I wasn’t aware that Noise Unit was a Bill Leeb and Rhys Fulber project. But I’ve been listening to this album as casual daily backdrop for months. It’s nothing too outstanding or new to be honest, but it combines many of the things that I just like to hear in the industrial electronic music spectrum, which is not so surprising given Leeb and Fulber. It also has this musical diversity (like dub reverbs with a strong modern bass line and EBM-like vocals in one track), which always gives me some cyberpunk feeling (the “beyond globalization” kind where everything goes in the multicultural blender).
EBM and futurepop from cyberpunk atmospheres to the dancefloor.
Just that EBM slash futurepop that I would expect from an Assemblage 23 album. The Deluxe Edition’s remixes added pretty much nothing to the experience, so that basic set of ten tracks are fine as they are.
As good as any Rob Zombie record, it just delivers. Perhaps more musical than the usual, ranging a bunch of genres from the default industrial metal through hard rock and heavy metal to funk and even country, and having melodies that may be beyond what one would expect from this guy.
Industrial electronics and beyond that goes through a wide range of styles from EBM through breaks to psytrance. It is like an amazing soundtrack to a cyberpunk videogame that I’d love to play. I’m sure Planetdamage would like to imagine people walking through neon-infused city nights while listening to it, but it’s a perfect companion for pushing work, too. The only downside is the vocal, which on the full length gets somewhat tedious because of it’s monotone sound, but since the Bandcamp release has the instrumental version included that’s what I have on replay.
It’s industrial metal with a heavy electronic drag. And most of all, even though it’s presented as a neo-noir cyberpunk aesthetic, I still feel a positive vibe in there. It’s not like one of those doomed self-deprecating whiners who suck all your willingness to live but this one rather pushes you to go go go and if there’s something in your way just crush through it. It has energy and fun.
This is easily one of my most influential albums that I came across in 2020. Modern technoid EBM with bubbling analog synths and tight industrial beats. It has all the dark beauty of any oldschool EBM but without the spotlight mainstreamism of some retro abusing modern electronic music. They are to EBM what Led Er Est was to post-punk goth rock—something new that understands the roots and fully lives in the present. Wonderful, fantastic music, soundtrack of my life material.
Probably my most replayed single track recently.
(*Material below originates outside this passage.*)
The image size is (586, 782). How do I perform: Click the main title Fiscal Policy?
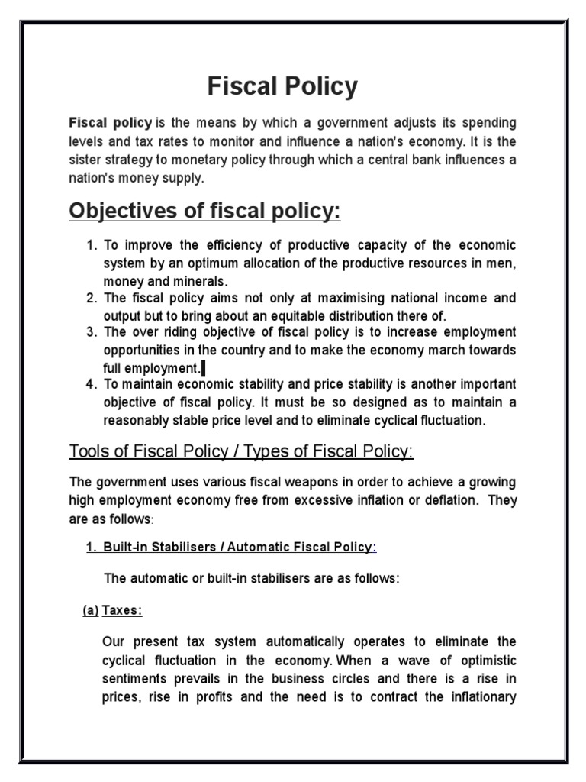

I love the energy of the raw industrial punk. Funny that Kittie comes to mind when listening to this, who also had a track called Spit, although their song that comes to mind is Brackish.
It’s like the love child of Dead Can Dance and industrial music. It’s a krautrock thing and a psychedelic rock thing. And it is amazing. I’ve been listening to this record almost continuously for a while now and it just enchants me. It’s hypnotic and atmospheric and opens up a magical world of its own.